**Supplied records:**
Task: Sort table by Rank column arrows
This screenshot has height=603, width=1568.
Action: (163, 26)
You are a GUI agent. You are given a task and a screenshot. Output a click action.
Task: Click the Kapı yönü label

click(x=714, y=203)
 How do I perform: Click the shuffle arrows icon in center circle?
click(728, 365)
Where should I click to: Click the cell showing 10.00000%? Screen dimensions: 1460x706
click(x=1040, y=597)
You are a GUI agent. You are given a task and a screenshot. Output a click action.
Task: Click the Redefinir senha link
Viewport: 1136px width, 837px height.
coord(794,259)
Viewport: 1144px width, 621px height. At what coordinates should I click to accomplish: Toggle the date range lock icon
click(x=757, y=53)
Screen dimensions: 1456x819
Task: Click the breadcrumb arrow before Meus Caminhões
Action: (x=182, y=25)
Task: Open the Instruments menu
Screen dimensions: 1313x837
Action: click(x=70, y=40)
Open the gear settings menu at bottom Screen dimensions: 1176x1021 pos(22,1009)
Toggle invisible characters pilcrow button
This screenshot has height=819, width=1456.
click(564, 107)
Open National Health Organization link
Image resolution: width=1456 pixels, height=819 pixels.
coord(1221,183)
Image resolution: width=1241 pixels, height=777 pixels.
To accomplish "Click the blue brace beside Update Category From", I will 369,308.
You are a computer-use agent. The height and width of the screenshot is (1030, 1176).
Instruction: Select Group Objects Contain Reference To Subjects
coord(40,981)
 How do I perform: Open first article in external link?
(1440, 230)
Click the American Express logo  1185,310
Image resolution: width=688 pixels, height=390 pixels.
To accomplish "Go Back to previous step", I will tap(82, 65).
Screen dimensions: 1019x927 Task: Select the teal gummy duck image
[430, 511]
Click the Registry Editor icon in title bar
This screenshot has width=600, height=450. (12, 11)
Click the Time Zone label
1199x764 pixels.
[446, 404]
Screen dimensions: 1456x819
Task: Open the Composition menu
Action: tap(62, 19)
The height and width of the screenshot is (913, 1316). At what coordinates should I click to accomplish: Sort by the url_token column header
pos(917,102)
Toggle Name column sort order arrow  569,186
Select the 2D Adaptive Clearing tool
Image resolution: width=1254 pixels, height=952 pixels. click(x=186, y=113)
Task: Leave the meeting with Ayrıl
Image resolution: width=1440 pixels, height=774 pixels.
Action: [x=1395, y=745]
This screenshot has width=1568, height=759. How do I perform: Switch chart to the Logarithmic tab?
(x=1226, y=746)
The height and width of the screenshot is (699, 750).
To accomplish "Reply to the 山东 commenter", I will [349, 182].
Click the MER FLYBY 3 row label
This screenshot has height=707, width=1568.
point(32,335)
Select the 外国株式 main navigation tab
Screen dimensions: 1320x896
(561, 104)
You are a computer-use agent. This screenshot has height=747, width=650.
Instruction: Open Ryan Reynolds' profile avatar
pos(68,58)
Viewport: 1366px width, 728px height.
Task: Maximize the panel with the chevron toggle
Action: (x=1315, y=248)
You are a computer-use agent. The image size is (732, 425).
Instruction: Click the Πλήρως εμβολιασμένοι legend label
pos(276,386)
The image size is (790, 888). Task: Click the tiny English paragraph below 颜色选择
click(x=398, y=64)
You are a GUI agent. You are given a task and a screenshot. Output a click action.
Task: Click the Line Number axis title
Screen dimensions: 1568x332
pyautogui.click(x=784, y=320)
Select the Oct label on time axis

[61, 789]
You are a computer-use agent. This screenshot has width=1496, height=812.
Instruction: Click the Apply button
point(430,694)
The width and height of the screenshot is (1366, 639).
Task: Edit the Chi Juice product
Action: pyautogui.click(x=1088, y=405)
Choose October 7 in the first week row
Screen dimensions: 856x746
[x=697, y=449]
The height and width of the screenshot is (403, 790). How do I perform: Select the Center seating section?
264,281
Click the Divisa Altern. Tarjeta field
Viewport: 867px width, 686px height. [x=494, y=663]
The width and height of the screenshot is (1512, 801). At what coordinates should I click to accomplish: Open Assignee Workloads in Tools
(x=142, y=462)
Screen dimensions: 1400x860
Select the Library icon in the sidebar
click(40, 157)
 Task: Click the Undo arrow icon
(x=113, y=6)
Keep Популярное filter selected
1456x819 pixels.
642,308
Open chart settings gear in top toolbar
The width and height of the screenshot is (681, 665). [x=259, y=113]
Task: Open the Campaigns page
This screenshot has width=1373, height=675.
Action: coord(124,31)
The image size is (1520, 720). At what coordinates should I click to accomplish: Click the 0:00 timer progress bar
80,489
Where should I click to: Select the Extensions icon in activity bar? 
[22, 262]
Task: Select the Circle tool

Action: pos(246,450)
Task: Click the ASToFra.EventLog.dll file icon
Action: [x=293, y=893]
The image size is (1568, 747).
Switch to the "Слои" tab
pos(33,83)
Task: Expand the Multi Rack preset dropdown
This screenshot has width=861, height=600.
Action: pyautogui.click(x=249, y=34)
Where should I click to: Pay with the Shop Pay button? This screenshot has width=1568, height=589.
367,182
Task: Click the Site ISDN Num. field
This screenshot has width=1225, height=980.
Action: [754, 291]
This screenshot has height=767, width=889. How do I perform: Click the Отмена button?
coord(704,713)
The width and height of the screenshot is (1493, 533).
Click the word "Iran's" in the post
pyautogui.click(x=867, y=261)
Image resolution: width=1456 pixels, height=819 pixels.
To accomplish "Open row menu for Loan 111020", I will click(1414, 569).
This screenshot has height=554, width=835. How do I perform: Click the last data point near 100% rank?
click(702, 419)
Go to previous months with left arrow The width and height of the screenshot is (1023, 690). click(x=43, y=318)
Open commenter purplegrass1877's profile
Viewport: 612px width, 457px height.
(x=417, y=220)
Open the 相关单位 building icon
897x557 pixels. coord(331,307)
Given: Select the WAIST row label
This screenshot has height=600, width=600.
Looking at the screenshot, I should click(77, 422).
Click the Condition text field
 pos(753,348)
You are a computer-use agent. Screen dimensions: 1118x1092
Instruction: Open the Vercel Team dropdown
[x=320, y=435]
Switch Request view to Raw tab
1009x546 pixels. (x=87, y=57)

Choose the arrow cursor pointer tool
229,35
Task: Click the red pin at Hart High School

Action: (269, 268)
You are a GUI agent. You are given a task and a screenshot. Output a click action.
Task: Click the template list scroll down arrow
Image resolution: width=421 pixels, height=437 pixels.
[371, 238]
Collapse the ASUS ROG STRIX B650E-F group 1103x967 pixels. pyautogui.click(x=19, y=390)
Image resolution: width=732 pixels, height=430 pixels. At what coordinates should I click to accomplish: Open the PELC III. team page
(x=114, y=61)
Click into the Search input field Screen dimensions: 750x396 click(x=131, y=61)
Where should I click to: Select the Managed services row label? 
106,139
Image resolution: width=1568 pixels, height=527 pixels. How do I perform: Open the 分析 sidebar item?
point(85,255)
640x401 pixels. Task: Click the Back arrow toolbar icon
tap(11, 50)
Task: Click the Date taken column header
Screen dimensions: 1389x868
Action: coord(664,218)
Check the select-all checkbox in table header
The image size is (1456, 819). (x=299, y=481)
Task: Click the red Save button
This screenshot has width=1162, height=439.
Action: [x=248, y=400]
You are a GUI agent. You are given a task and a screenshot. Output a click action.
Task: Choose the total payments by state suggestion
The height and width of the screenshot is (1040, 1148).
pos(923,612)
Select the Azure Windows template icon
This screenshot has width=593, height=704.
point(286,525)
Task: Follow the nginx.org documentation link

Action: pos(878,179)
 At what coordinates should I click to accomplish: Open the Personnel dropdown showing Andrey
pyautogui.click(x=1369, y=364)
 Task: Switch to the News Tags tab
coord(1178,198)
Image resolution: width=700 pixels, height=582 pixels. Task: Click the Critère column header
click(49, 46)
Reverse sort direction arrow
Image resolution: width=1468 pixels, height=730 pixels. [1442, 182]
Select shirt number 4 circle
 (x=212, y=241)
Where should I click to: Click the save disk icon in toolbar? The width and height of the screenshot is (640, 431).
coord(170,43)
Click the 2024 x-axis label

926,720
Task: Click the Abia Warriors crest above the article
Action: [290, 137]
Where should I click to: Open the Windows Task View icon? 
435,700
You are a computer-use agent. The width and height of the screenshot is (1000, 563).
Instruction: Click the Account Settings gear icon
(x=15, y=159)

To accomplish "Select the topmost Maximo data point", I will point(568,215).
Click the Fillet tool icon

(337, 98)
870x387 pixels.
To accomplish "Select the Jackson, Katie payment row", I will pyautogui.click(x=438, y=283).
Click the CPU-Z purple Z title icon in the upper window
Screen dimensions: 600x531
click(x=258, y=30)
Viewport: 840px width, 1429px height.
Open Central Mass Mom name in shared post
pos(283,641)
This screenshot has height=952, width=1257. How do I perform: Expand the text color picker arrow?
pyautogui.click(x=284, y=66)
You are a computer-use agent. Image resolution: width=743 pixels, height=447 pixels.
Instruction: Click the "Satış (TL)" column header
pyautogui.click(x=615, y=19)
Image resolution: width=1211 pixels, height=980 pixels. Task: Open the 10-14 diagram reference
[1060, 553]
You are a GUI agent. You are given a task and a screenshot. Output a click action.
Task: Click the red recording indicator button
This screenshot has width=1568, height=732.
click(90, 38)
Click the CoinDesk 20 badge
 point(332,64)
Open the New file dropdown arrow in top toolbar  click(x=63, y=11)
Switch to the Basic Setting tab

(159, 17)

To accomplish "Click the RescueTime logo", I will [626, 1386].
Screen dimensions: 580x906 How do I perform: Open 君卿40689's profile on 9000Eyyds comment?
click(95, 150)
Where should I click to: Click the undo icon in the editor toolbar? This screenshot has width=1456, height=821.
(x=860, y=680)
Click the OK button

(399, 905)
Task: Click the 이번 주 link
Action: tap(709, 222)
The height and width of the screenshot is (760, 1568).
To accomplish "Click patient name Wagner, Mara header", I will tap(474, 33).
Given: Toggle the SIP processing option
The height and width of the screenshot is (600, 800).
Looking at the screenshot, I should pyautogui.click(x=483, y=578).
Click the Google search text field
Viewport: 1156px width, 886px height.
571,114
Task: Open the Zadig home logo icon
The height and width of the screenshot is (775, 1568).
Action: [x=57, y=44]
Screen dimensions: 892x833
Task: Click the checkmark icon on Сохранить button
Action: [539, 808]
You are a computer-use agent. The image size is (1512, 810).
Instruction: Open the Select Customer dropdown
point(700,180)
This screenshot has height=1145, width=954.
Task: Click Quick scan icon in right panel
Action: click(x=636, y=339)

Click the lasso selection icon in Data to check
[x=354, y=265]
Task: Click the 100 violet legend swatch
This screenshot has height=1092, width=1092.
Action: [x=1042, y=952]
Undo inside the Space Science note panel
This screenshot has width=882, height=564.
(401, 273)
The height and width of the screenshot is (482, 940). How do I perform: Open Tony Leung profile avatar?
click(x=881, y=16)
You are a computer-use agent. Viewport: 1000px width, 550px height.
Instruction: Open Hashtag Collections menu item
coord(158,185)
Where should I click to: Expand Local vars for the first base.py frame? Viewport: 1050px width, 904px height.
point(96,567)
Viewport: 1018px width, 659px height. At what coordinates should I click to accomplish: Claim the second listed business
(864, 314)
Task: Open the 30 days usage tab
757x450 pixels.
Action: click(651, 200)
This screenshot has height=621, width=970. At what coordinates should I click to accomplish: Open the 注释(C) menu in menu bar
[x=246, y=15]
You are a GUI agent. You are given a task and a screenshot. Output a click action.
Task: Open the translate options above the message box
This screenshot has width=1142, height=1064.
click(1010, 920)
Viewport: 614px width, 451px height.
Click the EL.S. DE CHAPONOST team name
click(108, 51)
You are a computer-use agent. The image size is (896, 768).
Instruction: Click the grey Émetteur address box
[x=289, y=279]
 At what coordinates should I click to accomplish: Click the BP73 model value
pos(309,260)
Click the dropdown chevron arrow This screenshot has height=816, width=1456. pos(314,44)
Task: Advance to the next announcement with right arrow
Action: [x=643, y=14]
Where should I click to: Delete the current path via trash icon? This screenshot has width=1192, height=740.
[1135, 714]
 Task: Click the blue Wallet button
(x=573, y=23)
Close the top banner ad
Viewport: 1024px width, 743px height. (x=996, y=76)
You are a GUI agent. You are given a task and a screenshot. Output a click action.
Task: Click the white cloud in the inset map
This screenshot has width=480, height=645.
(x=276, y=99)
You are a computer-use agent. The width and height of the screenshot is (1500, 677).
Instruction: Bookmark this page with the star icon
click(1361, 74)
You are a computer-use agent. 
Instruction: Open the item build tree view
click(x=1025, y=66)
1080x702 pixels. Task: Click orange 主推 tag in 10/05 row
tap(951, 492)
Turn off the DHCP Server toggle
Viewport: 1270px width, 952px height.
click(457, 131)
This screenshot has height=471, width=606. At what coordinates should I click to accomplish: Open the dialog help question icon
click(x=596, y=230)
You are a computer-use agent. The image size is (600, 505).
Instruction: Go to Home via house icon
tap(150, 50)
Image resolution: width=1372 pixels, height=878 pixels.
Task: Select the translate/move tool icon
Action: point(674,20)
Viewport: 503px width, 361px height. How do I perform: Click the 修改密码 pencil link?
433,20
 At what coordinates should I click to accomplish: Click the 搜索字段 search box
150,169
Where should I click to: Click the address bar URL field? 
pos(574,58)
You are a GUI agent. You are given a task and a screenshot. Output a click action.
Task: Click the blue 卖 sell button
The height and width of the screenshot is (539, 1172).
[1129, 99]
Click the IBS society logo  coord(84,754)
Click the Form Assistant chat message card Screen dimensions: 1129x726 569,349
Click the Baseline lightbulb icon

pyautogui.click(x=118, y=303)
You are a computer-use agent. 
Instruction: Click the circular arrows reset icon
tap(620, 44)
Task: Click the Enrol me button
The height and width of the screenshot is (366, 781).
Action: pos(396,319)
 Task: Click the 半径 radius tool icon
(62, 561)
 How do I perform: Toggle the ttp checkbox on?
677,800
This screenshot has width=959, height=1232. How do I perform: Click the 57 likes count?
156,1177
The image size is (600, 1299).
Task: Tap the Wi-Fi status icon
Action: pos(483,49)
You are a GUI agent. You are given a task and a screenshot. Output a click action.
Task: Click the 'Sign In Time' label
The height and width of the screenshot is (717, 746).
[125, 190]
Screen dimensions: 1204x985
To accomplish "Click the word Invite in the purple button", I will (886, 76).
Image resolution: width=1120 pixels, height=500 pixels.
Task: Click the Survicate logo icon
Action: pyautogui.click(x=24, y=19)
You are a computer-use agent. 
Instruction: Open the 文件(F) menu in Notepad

**Set task:** Update everything from the line containing "This screenshot has width=959, height=1232." down to the end of the data, changing "Sign In Time" to "Login Time" and leaving all else unchanged.

**Reply to the task:**
This screenshot has width=959, height=1232. How do I perform: Click the 57 likes count?
156,1177
The image size is (600, 1299).
Task: Tap the Wi-Fi status icon
Action: pos(483,49)
You are a GUI agent. You are given a task and a screenshot. Output a click action.
Task: Click the 'Login Time' label
The height and width of the screenshot is (717, 746).
[125, 190]
Screen dimensions: 1204x985
To accomplish "Click the word Invite in the purple button", I will (886, 76).
Image resolution: width=1120 pixels, height=500 pixels.
Task: Click the Survicate logo icon
Action: pyautogui.click(x=24, y=19)
You are a computer-use agent. 
Instruction: Open the 文件(F) menu in Notepad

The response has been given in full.